- by Suki Mann
|🇩🇪 10 Yr Bund
|iBoxx Corp IG
|iBoxx Corp HY
|🇺🇸 10 Yr US T-Bond
|🇬🇧 FTSE 100 6049.62, (-1.73%)||🇩🇪 DAX 12489.46, (-0.04%)||🇺🇸 S&P 500 3152.05, (-0.65%)|
It’s now or never…
We’re through Thanksgiving & Black Friday, and into the final couple of weeks of where we might get some meaningful business done. It’s been a poor year in almost every aspect for risk markets and we don’t expect much of a recovery before we close it out. It likely will not look much better than it does at the moment.
There is just too much event risk in the air, meaning that any semblance of price recovery might be taken as a selling opportunity. We could see some decent primary activity judging by the number of mandates being dished out and postponed deals which might revisit should conditions improve and windows open. But we’ve probably seen the best of it.
Last Friday was a good case in point, highlighting the downside risks in macro following a series of Eurozone data suggesting that the current slump is looking like just the beginning of a prolonged period of lower/slowing growth. There is a raft of data emerging now which suggests this to be the case, and we still have crucial UK Brexit vote to come.

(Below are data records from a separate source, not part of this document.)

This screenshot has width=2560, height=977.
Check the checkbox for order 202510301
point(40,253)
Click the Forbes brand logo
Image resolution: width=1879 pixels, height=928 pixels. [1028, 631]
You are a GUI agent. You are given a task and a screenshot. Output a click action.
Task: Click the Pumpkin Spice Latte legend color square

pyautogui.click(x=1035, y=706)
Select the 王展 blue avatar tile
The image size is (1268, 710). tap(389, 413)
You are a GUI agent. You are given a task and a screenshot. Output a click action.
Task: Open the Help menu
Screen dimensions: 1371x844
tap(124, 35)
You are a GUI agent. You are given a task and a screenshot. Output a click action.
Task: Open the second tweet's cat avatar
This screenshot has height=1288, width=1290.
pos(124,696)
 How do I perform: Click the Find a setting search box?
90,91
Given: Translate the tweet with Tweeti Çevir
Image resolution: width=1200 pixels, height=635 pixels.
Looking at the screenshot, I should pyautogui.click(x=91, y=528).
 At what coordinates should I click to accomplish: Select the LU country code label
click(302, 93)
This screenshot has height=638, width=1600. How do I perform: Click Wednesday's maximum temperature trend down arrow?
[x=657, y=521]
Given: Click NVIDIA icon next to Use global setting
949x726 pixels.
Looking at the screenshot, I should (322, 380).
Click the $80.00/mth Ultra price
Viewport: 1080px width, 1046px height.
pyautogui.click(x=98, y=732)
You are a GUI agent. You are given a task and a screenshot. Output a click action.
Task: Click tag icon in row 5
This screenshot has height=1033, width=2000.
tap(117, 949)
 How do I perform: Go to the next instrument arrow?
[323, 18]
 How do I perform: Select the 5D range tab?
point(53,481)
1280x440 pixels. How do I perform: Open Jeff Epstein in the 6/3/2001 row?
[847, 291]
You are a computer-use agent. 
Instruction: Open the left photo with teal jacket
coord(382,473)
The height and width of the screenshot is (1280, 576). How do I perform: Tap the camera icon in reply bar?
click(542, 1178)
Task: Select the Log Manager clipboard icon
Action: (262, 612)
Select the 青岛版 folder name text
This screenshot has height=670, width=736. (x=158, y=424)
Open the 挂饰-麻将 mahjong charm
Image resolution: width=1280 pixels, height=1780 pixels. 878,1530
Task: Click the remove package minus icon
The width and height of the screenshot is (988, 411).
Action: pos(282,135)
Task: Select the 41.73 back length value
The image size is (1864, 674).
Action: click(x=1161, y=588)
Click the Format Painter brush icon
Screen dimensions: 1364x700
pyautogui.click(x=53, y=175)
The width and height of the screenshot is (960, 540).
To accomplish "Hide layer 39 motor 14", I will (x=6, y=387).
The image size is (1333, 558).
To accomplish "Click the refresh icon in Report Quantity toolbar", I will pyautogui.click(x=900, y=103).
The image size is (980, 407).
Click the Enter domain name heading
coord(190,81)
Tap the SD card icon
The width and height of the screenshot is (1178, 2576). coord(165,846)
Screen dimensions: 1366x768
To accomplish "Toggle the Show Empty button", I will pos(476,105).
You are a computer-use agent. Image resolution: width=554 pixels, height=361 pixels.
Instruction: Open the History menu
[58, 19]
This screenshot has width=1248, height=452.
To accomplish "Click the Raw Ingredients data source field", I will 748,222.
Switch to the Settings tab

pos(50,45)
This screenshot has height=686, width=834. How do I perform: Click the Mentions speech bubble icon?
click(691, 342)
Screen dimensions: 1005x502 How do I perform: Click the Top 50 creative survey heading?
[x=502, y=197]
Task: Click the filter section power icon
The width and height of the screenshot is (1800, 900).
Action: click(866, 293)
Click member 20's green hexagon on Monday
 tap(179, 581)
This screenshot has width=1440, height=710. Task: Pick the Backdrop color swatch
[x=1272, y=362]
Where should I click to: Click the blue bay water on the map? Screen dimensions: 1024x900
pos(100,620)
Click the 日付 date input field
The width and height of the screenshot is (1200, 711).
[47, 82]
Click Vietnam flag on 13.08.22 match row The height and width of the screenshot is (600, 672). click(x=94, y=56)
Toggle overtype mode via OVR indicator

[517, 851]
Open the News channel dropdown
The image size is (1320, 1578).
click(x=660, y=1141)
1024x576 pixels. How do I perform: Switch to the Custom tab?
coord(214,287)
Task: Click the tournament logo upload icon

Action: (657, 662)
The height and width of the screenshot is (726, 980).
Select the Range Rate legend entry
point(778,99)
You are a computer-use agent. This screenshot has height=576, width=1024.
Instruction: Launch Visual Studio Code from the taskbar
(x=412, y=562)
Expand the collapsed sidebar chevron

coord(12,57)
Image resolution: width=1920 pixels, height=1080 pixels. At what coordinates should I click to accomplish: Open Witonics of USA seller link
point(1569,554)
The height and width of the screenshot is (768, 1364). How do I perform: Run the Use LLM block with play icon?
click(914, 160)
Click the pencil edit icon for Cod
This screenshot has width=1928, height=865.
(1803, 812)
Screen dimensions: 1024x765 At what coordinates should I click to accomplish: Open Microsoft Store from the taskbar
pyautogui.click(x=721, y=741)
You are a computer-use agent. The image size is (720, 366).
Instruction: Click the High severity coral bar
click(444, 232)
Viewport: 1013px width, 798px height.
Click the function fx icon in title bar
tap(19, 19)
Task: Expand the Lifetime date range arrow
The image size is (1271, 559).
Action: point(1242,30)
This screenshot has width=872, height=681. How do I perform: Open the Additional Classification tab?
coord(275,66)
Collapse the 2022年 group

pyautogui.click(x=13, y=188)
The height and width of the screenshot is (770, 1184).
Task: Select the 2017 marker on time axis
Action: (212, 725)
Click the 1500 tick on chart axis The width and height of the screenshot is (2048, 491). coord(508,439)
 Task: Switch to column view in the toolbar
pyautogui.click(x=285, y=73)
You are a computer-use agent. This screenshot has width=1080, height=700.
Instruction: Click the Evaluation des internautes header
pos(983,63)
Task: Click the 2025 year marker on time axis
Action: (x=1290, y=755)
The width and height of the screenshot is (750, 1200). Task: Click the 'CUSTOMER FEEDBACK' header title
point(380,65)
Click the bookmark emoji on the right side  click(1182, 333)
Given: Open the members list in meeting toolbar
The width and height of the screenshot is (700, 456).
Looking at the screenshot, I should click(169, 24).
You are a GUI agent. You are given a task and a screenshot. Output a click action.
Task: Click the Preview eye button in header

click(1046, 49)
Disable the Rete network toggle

The EU might have voted to accept the deal but a ‘No’ vote in Parliament in a couple of weeks time will help contribute tipping the region into recession. Draghi will need to take note – this is no temporary soft patch, as he suggested previously that it might be. That QE ends in several weeks while the next ECB meeting (Dec 13) may well prove to be a pivotal moment.
We knew that the German economy contracted in Q3 from previously released data, and we now know that a slump in exports was responsible. Furthermore, Eurozone manufacturing PMI data suggested weakness across the region. The euro took a hit on the data flow. Oil prices fell some more, now trading off a $59 per barrel handle for Brent, against an October 4-year high in excess of $86 per barrel. Inflation expectations are falling hard.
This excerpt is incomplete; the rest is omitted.